GupShup also uses an object architecture (called the "objectpool") which allows each task to be componentized and run separately - this helps immensely with reliability (can automatically handle machine failure) and scalability (can scale dynamically to handle increased load). The objectpool model allows each module to be run as multiple parallel instances - each of them doing a part of the work. They can be run on different machines, can be started/stopped independently, without affecting each other. So the "receiver", the "sender", and the "ad server" all run as multiple instances. As traffic scales, they can just add more hardware -- no re-architecting. If one machine fails, the instance is restarted on a different machine.
In read/write applications, the database is often the bottleneck. To avoid this problem, the GupShup database is sharded. So, the tables are broken into parts. For e.g., users A-F in one instance, G-K in another etc. The shards are periodically rebalanced as the database grows. The JBoss middle-tier contains the logic that hides this detail from the webserver tier.
I'm not familiar with the details of Twitter's architecture, beyond knowing they use Ruby on Rails with MySQL. It appears that the biggest difference between Twitter and GupShup is 3-tier versus 2-tier. RoR is fantastic for turning out applications quickly, but the way Rails works, the out-of-the-box approach leads to a two-tier architecture (webserver talking directly to database). We all learned back in the 90's that this is an unscalable model, yet it is the model for most Rails applications. No amount of caching can help a 2-tier read/write application scale. The middle-tier enables the database to be sharded, and that's what gets you the scalability. I believe Twitter has recently started using message queues as a middle-tier to accomplish the same thing, but they haven't partitioned the database yet -- which is the key step here.

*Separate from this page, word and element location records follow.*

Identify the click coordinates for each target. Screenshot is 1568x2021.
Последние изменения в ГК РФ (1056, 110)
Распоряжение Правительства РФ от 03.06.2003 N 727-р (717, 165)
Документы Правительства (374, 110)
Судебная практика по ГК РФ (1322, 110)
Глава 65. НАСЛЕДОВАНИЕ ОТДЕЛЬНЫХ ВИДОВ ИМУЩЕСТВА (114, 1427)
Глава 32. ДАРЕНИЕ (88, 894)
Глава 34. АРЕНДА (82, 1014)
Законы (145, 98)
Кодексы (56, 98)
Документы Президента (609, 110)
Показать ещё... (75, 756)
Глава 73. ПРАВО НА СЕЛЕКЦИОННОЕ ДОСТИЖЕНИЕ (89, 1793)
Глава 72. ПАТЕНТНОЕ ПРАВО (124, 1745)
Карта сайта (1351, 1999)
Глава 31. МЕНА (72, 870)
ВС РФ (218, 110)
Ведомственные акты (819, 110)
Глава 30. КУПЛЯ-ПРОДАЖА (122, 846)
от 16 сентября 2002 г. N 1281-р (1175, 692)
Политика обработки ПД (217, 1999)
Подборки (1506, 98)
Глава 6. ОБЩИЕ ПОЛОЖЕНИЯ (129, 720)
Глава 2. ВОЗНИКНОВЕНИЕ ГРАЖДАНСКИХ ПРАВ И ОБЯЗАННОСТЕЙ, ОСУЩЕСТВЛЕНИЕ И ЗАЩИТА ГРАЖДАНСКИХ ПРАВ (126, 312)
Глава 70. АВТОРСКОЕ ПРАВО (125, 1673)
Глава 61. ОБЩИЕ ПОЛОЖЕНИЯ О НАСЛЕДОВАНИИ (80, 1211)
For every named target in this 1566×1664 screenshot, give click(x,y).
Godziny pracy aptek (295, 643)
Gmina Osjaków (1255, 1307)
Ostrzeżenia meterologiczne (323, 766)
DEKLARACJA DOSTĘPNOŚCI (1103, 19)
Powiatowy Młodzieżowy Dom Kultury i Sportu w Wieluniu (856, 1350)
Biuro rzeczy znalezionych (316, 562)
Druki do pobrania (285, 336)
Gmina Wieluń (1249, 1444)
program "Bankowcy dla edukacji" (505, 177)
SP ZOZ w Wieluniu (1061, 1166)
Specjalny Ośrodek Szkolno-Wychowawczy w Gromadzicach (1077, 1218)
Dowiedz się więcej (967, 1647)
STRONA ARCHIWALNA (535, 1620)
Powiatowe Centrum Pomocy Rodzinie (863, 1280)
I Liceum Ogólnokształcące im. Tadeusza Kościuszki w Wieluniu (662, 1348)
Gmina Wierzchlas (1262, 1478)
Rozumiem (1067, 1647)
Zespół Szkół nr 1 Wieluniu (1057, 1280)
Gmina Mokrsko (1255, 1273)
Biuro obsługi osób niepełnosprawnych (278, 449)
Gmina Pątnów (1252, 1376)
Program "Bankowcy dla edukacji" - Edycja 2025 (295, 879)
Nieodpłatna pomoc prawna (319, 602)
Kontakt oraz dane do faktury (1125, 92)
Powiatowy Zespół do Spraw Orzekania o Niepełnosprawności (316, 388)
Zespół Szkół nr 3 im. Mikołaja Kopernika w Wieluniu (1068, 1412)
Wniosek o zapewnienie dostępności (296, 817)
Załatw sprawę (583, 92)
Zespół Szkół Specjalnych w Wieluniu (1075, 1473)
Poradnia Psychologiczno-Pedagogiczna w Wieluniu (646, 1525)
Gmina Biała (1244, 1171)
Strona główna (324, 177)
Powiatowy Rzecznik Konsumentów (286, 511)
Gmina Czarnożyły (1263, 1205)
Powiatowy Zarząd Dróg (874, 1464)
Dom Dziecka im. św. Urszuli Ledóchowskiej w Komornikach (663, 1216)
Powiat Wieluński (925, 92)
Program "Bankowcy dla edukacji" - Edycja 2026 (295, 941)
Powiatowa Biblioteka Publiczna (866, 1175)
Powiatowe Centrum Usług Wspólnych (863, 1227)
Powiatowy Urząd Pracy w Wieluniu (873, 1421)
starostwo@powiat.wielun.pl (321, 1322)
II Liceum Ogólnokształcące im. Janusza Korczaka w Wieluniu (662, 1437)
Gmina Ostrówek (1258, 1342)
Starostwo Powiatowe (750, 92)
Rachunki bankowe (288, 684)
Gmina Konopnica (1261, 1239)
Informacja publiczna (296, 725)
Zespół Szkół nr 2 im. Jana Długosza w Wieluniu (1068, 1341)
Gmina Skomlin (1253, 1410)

I don't intend this as a knock on RoR, rather on the way it is used by default. At my company Kosmix we use an RoR frontend for a website that serves millions of page views every day; we use a 3-tier model where the bulk of the application logic resides in a middle-tier coded in C++. Three-tier is the way to go to build scalable web applications, regardless of the programming language(s) you use.
Update: VentureBeat has a follow-up guest post by me, with some more details on SMS GupShup. Also my theory on why SMS GupShup is growing faster than Twitter: Microblogging is a nice-to-have in places with high PC penetration, like the US, but a must-have in places with very low PC penetration, like India.
Disclosure: My fund Cambrian Ventures is an investor in Webaroo, the company behind SMS GupShup. But these are my opinions as a database geek, not as an investor.